I have no doubt at all that Neither Lucifer, Satan, the Devil, nor any other power of Hell shall prevail against The Roman Catholic Church. I understand, too, The Church shall be all but destroyed, not left alone to the extent that for the sake of righteousness no one is persecuted.
I read a poignant, to the point poem, which I think satisfies a particular need of importance now given indifference as much today as in the time it was written, and it stimulates me to gratitude that I in my lifetime witness The Crucifixion of The Holy Roman Catholic Church. Please read it.

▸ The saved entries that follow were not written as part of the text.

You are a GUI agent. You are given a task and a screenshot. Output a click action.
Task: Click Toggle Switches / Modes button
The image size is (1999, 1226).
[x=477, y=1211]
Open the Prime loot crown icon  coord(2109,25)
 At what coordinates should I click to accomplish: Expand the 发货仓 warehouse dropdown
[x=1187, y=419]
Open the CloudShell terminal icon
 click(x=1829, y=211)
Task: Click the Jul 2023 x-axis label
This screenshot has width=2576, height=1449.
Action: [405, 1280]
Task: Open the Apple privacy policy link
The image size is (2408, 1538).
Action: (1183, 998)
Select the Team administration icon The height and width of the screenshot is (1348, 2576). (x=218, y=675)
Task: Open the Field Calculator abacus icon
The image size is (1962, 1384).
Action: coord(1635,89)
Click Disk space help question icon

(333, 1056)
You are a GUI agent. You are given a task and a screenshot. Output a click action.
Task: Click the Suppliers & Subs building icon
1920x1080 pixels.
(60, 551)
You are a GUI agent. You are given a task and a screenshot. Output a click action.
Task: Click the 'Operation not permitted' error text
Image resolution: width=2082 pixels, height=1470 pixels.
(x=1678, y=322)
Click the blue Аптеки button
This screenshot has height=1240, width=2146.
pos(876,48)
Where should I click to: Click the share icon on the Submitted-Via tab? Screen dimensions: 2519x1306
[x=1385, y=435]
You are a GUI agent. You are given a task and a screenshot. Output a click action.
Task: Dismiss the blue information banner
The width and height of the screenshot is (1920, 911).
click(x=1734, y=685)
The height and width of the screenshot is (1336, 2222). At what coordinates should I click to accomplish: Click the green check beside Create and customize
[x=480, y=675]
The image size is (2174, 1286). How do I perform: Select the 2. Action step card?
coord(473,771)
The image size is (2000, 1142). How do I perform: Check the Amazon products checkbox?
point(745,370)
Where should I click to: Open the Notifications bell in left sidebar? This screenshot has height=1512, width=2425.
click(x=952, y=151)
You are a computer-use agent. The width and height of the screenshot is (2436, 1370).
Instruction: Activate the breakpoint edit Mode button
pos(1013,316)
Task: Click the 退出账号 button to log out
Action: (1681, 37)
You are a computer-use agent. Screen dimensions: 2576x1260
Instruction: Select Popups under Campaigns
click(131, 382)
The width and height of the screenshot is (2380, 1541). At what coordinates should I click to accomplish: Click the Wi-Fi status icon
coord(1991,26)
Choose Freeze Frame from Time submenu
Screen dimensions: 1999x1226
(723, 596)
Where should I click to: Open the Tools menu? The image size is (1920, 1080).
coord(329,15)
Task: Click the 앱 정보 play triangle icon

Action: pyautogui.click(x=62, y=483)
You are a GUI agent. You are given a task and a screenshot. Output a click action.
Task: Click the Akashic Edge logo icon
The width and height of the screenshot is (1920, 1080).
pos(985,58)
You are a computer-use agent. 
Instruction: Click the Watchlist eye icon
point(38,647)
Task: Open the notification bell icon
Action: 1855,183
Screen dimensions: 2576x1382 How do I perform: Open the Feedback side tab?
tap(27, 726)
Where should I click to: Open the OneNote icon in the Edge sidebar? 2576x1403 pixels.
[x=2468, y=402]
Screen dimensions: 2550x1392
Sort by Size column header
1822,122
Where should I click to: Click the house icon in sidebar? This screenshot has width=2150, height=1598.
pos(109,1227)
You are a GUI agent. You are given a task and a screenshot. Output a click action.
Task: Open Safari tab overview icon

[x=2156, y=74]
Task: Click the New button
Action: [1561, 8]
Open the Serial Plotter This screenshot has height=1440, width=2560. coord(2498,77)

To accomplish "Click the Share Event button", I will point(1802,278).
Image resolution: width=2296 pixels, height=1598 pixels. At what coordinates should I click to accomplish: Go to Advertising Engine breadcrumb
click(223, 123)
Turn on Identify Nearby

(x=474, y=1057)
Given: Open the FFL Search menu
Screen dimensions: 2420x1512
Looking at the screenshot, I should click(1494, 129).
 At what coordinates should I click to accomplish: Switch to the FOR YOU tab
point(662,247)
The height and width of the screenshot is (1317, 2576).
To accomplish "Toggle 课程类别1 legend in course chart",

The following is the bibliographic info. as a citation of the poem’s location: Sheen, Fulton. “Life Is Worth Living”. NY: McGraw, 1953 on pages 267-268
When Jesus came to Golgotha,/ They hanged Him on a tree,/ They drove great nails through hands and feet,/ And made a Calvary;/ They crowned Him with a crown of thorns,/ Red were His wounds and deep,/ For those were crude and cruel days,/ And human flesh was cheap./ When Jesus came to Birmingham/ They simply passed Him by,/ They never hurt a hair of Him,/ They only let Him die;/ For men had grown more tender,/ And they would not give Him pain,/ They only just passed down the street/ And left Him in the rain./ Still Jesus cried, “Forgive them/ For they know not what they do,”/ And still it rained the winter rain/ That drenched Him through and through;/ The crowds went home and left the streets/ Without a soul to see/ And Jesus crouched against a wall,/ And cried for Calvary.
Written by an English Episcopalian minister, G. Studdert Kennedy during World War I (WWI).
I hope to God that you cry too, Lisa, in longing for Calvary II as we now witness The Crucifixion of The Roman Catholic Church. Tell me: With what indifference did you read the contrast between the word “many” and the word “all”, if any at all?
I am not crying, but fighting. Thank you Jesus, I say, you came not for all, but for many that we might see without confusion those whom Lucifer will bring to Hell without one of us to fight for The Salvation your Father as a gift will bestow in faith to those who repent, and is the kingdom of Heaven at hand, once again as it was 2,000 yrs. ago?
I think that The Rosary is a fitful end to overpopulation; though, fifteen instead of twenty mysteries brings the indulgences, and twenty none according to the Imprimi Potest Rev. William J. Levada, D.D., Archbishop of Portland, OR. “Praying The Rosary Without Distractions”. OR; Dominican Fathers, 1994. page 5: “…why, of all the incidents in our Lord’s life, the Rosary considers only these particular fifteen…the fifteen mysteries of the Rosary in one day, reflects on the whole liturgical cycle that the Church commemorates during the course of each year…some of the popes have referred to the Rosary as a compendium of the Gospel. One cannot change the mysteries of the Rosary without losing the indulgences that the Church grants for the recitation of the Rosary.”
What infallibility is there in terms of faith and of morals in contrast between two words “many” and “all”? Overpopulation has been rendered by abcdefg to be a lie, end of discussion.